La 68ᵉ session ordinaire de la Conférence des chefs d’État et de gouvernement de la CEDEAO s’est ouverte dimanche à Abuja, dans un contexte régional tendu. Face aux coups d’État et à l’insécurité, le président en exercice Julius Maada Bio a réaffirmé une ligne de fermeté et annoncé des décisions majeures.
Réunis à Abuja le 14 décembre 2025, les dirigeants ouest-africains ont affiché une position commune. La CEDEAO ne tolérera plus les ruptures de l’ordre constitutionnel ni l’insécurité persistante qui fragilise la sous-région. Dès l’ouverture du sommet, le ton a été donné par le président sierra-léonais Julius Maada Bio, président en exercice de l’organisation.
Dans son discours inaugural, Julius Maada Bio a dénoncé la multiplication des changements anticonstitutionnels de gouvernement, qualifiés de « menace directe pour la stabilité régionale ». Selon lui, l’instabilité politique dans un État membre a des répercussions immédiates sur l’ensemble de la communauté. Il a ainsi appelé à une réponse collective, ferme et sans compromis, pour préserver les acquis démocratiques.
La question sécuritaire a occupé une place centrale dans les échanges.
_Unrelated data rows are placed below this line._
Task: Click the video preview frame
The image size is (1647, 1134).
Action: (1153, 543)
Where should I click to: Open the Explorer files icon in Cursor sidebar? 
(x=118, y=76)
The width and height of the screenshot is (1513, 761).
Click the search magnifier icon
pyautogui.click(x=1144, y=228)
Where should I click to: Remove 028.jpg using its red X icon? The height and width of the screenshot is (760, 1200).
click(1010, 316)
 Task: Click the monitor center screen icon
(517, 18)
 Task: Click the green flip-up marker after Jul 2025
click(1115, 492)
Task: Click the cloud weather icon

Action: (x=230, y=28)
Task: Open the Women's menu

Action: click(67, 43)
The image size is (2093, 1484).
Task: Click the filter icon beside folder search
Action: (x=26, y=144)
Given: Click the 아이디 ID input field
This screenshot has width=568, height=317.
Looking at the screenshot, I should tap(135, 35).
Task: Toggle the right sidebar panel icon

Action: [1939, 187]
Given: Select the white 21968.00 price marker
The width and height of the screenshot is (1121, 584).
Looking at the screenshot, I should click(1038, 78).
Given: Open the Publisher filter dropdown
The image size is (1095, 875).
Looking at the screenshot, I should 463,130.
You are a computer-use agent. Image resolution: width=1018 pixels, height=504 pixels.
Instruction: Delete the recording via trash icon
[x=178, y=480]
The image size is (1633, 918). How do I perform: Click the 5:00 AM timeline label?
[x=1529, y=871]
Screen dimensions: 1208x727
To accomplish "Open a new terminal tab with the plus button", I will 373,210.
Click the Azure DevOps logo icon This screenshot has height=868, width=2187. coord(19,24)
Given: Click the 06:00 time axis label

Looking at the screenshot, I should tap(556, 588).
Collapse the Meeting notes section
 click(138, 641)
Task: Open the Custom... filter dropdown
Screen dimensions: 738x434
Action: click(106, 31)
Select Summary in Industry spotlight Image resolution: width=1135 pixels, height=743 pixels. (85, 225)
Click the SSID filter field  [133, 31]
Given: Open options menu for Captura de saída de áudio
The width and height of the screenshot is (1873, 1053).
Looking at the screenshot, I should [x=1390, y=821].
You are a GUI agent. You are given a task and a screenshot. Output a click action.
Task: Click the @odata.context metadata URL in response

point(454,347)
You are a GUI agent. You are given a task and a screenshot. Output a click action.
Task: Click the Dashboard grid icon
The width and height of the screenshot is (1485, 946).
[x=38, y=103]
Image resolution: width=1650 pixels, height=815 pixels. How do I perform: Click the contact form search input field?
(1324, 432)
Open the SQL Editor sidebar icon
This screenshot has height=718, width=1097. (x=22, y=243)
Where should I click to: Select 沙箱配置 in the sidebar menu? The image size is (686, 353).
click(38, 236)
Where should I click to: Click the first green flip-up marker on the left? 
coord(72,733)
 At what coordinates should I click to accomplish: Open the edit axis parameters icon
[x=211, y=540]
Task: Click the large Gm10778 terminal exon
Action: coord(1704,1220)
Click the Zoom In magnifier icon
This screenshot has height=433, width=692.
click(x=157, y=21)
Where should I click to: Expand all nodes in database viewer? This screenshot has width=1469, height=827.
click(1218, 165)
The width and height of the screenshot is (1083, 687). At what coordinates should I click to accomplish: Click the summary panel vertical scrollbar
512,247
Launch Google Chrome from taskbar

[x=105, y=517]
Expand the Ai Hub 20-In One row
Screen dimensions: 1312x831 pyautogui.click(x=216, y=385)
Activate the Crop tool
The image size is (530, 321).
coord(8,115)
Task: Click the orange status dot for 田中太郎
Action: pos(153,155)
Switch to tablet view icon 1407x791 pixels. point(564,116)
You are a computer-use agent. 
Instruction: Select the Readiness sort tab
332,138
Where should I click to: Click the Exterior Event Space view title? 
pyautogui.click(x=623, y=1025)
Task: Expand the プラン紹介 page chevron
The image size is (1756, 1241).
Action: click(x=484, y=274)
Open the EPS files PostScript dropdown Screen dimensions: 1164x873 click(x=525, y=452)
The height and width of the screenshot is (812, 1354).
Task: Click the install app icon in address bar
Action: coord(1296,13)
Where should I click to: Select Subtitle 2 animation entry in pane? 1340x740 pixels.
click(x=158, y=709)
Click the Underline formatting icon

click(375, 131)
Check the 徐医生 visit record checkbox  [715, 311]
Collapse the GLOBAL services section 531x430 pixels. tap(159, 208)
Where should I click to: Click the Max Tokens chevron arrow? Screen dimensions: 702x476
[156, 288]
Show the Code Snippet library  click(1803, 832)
Le président de la CEDEAO a plaidé pour l’opérationnalisation effective de la Force en attente de l’organisation, ainsi qu’un renforcement de la coopération en matière de renseignement et d’opérations conjointes aux frontières. « La sécurité est un impératif humain », a-t-il insisté, estimant qu’aucun État ne peut faire face seul au terrorisme et à l’extrémisme violent.
La CEDEAO face aux crises politiques récentes
Le sommet s’ouvre sur fond de crise, notamment après le coup d’État en Guinée-Bissau et la tentative de putsch déjouée au Bénin. Julius Maada Bio a salué la réaction rapide et coordonnée de la CEDEAO ainsi que le professionnalisme des Forces armées béninoises, y voyant la preuve que l’organisation reste vigilante. « La CEDEAO ne transigera pas sur la gouvernance démocratique », a-t-il martelé.
Alors que le dialogue reste rompu avec l’Alliance des États du Sahel, ce sommet d’Abuja apparaît comme un moment décisif pour l’avenir de la CEDEAO, déterminée à défendre la démocratie, renforcer la sécurité collective et relancer l’intégration régionale.